Un racconto puro, senza veli, emozionante e malinconico allo stesso tempo, basato sull’uomo Michael, costruito attraverso dichiarazioni e aneddoti svelati da familiari, amici, colleghi ed anche rivali che ne hanno accompagnato l’ascesa durante la ventennale carriera.
Un delizioso ritratto, intimo e profondo, sulla persona e non solo sul pilota che ha saputo dominare il mondo in lungo e in largo per decenni.
“Schumacher” ha provato a narrare, in modo minuzioso e dettagliato, il bimbo prodigio di Kerpen che stravinceva campionati con kart costruiti dalla spazzatura per cercare di regalare una vita diversa agli umili genitori. Poi il talento che sboccia e diventa fenomeno. Ma, soprattutto, il marito e padre amorevole, con tutti i suoi pregi e i suoi difetti, le ansie e le paure.

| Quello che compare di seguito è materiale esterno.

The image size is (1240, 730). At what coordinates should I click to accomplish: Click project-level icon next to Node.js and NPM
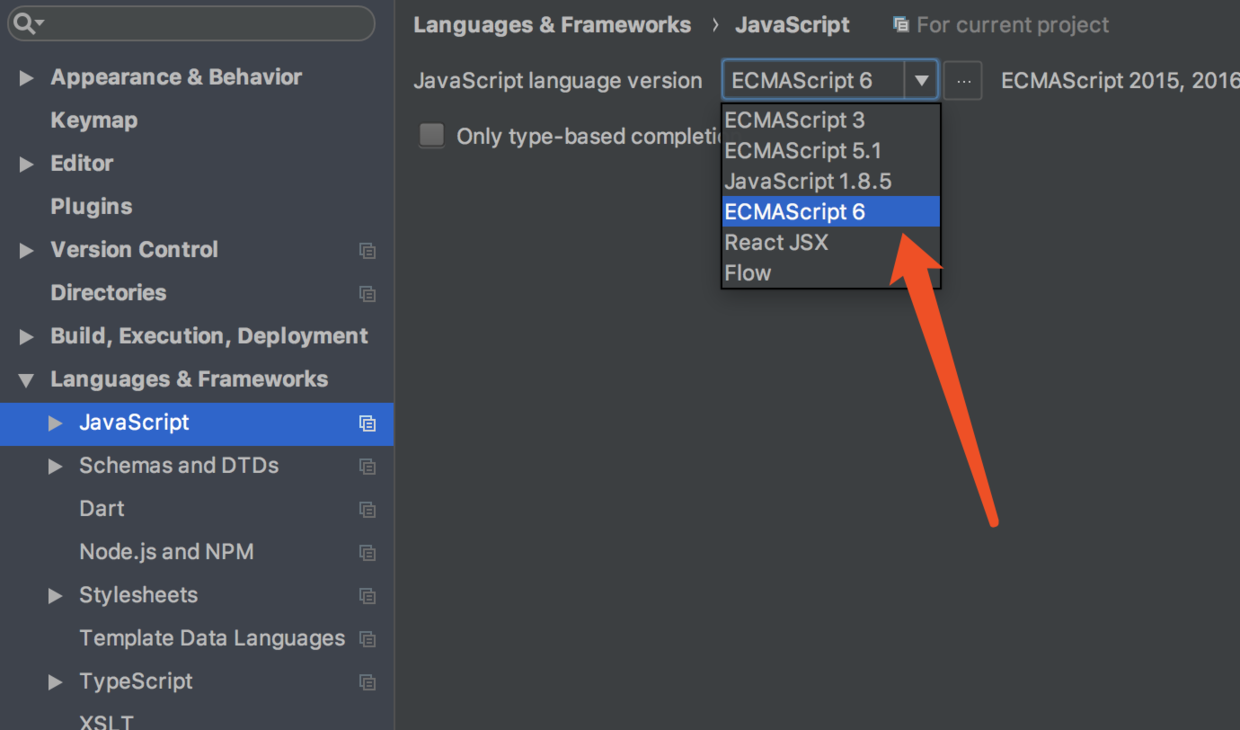(x=367, y=553)
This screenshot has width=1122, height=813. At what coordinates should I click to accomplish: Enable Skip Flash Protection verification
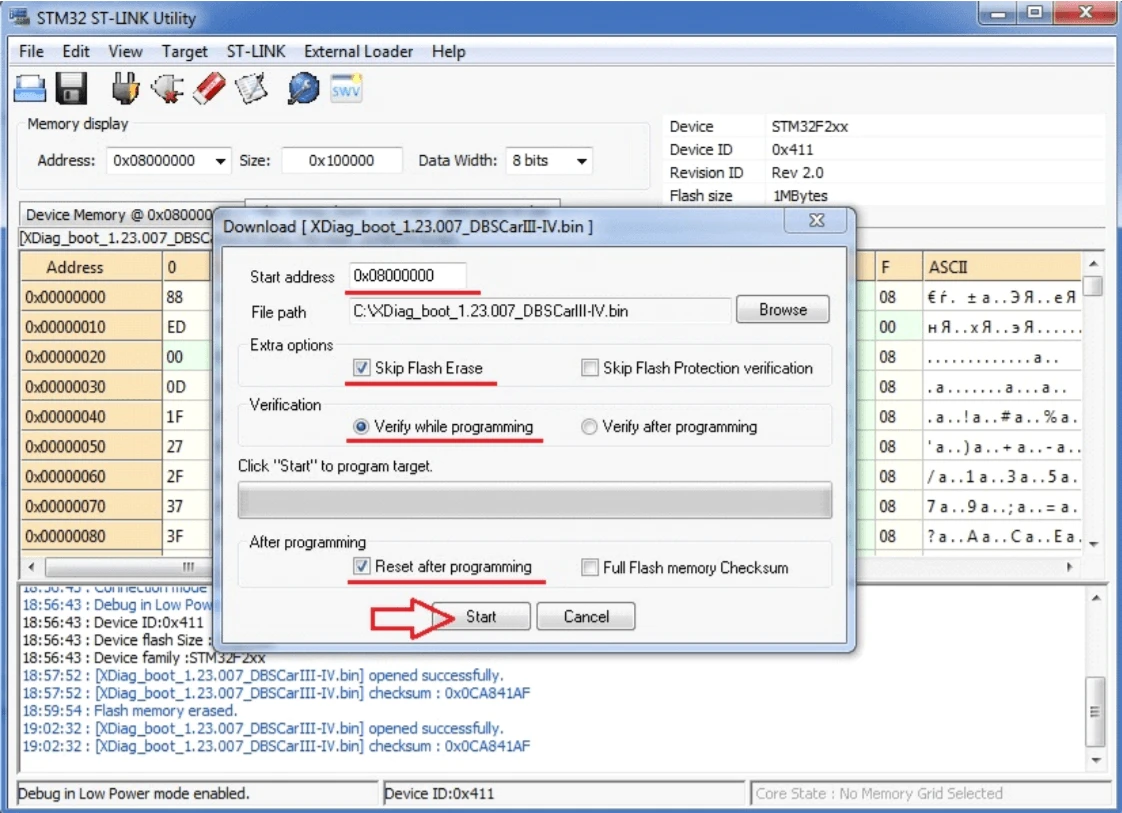tap(590, 368)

Dall’esordio di Spa nel 1991 con la Jordan, ai primi trionfi iridati nel ’94-’95 alla guida della Benetton, con focus dedicato alla reazione emotiva del giovane “Schumi” dinanzi alla tragica morte di Ayrton Senna; successivamente, l’epopea leggendaria con la Ferrari, i successi conseguiti uno dopo l’altro da Suzuka 2000 fino al 2004 dopo le cocenti delusioni del primo quadriennio, tra errori e gravi infortuni come quello di Silverstone ’99. Infine, il ritiro del 2006 e il successivo rientro (poco fortunato) alla Mercedes tra il 2010 e il 2012.
Al centro di tutto, come detto, l’amore infinito per la moglie e i figli; papà giocherellone, attento e premuroso nonostante la notorietà – da lui detestata sin dagli albori – e le fatiche del lavoro.
Una vita piena, completa, vissuta letteralmente al massimo, dentro la pista e fuori dall’abitacolo.
Una vita, come narrato negli ultimi minuti dell’opera, letteralmente devastata dal drammatico incidente del 29 dicembre 2013 sulle montagne francesi di Méribel.
Quella maledetta caduta, durante una banale discesa sugli sci, che ha cambiato per sempre l’esistenza di un’intera famiglia, come si evince dai commoventi racconti finali di Corinna, Gina e Mick.
Emozioni forti, ricordi indelebili e tanta nostalgia: il “Kaiser” domina ancora, “Schumacher” conquista Netflix.